Although the mango cv. Keitt has been reported as less susceptible to apical necrosis (Cazorla et al., 2006), this study shows that this variety can also be significantly affected by the disease under the agroecological conditions of the Colombian dry Caribbean, consistent with Young (2008), who also reports cases of apical necrosis in this variety in Australia.
Conclusions
We conclude that the causal agent of apical necrosis found in a mango cv. Keitt orchard was caused by a bacterium, which, according to the evidence provided by microbiological, biochemical, and molecular tests performed, belongs to the genus Pantoea. This disease is characterized by the appearance of necrotic spots on buds and shoots that move to the leaves through the petiole, spreading rapidly, stopping the growth of trees, and eventually causing the death of young individuals.
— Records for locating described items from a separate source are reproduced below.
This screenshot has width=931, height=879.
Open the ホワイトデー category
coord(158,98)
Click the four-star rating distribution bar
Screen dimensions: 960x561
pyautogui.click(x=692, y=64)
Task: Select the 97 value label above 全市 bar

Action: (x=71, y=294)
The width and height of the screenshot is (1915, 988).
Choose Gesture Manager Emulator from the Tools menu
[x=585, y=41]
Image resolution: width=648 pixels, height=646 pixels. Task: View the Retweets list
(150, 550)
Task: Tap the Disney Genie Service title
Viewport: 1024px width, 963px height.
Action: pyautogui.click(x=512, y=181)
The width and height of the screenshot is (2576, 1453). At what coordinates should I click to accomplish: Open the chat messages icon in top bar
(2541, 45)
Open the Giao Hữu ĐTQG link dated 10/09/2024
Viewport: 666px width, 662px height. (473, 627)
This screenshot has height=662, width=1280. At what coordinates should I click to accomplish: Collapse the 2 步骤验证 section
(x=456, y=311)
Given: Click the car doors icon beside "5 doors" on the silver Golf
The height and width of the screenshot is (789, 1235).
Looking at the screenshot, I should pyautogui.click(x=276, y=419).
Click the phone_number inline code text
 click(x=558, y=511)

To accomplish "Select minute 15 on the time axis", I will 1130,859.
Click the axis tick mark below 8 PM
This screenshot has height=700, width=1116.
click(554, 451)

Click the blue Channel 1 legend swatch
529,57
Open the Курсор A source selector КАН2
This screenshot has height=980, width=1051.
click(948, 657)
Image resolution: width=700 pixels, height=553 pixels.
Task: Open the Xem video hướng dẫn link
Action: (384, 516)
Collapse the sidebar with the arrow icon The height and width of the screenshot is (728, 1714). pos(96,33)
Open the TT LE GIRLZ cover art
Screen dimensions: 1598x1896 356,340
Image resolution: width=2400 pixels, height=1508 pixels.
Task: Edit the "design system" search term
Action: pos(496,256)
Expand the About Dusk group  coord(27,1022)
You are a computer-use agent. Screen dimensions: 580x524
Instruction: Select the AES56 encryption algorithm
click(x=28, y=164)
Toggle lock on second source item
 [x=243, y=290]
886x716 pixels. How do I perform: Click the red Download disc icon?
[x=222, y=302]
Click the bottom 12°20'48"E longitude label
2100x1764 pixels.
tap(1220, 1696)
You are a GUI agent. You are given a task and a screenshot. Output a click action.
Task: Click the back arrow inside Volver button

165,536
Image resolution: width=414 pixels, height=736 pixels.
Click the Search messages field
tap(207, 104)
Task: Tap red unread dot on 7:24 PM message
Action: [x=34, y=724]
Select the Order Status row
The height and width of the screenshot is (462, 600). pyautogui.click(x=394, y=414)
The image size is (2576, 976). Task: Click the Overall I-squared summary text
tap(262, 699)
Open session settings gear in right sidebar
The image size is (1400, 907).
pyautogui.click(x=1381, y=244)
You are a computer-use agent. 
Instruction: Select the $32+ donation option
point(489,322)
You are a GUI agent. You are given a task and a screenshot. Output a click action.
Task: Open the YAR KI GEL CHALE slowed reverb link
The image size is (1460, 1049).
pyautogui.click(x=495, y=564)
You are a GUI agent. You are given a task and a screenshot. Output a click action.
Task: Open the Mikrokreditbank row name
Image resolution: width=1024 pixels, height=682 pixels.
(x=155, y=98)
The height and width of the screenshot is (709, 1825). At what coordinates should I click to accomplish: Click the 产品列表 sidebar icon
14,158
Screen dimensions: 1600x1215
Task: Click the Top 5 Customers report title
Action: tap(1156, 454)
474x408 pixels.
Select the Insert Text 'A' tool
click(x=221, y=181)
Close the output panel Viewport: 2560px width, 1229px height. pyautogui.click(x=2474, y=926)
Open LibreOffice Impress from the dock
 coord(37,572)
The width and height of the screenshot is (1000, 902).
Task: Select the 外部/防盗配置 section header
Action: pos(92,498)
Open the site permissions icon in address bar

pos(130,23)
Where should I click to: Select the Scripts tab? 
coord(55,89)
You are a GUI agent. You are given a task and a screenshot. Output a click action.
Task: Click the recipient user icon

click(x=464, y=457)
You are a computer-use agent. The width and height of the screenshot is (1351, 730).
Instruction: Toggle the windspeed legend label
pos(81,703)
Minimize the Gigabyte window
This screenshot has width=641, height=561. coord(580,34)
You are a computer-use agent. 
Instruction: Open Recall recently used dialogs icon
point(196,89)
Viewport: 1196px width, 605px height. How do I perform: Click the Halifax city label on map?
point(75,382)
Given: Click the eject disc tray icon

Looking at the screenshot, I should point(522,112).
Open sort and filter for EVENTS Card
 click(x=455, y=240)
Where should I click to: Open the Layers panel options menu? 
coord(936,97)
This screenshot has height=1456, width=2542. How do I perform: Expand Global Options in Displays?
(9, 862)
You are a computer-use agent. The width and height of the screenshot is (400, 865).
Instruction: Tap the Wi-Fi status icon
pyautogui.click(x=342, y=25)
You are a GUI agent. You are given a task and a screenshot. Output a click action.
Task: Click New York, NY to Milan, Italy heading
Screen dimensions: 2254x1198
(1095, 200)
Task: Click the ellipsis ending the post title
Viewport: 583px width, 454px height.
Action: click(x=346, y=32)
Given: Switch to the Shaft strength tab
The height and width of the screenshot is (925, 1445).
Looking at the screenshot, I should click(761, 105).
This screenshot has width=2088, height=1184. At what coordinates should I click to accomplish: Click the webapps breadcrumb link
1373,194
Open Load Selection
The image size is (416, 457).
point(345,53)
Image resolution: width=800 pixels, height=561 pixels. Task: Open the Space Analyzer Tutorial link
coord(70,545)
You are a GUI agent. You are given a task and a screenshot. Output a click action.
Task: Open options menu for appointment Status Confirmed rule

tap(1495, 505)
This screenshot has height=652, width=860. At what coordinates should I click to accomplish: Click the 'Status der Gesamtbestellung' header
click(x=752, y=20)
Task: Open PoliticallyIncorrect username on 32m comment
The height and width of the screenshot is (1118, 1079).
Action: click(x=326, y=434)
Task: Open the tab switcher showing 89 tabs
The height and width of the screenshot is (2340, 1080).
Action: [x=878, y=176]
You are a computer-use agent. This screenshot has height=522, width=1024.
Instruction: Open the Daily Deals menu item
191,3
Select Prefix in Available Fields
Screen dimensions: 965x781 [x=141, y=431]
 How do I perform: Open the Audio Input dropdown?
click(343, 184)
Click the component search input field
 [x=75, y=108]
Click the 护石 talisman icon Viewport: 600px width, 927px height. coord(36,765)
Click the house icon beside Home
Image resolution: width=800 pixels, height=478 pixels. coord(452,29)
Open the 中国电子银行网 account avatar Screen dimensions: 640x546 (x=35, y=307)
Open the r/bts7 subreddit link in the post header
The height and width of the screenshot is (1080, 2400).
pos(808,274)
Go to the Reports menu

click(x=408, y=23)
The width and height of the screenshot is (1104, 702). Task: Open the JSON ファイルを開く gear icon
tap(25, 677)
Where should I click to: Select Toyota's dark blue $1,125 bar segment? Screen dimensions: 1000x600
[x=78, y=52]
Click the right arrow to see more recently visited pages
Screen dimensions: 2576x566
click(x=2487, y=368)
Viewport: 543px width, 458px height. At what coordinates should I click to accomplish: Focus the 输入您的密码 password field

We infer that its incidence was favored by some climatic conditions such as high relative humidity and low temperatures and some abiotic stress conditions like flooding. This work is the first report of apical necrosis by Pantoea spp. in mango for Colombia. Knowing the etiology of the disease will allow the implementation of efficient management methods to reduce losses in crop productivity.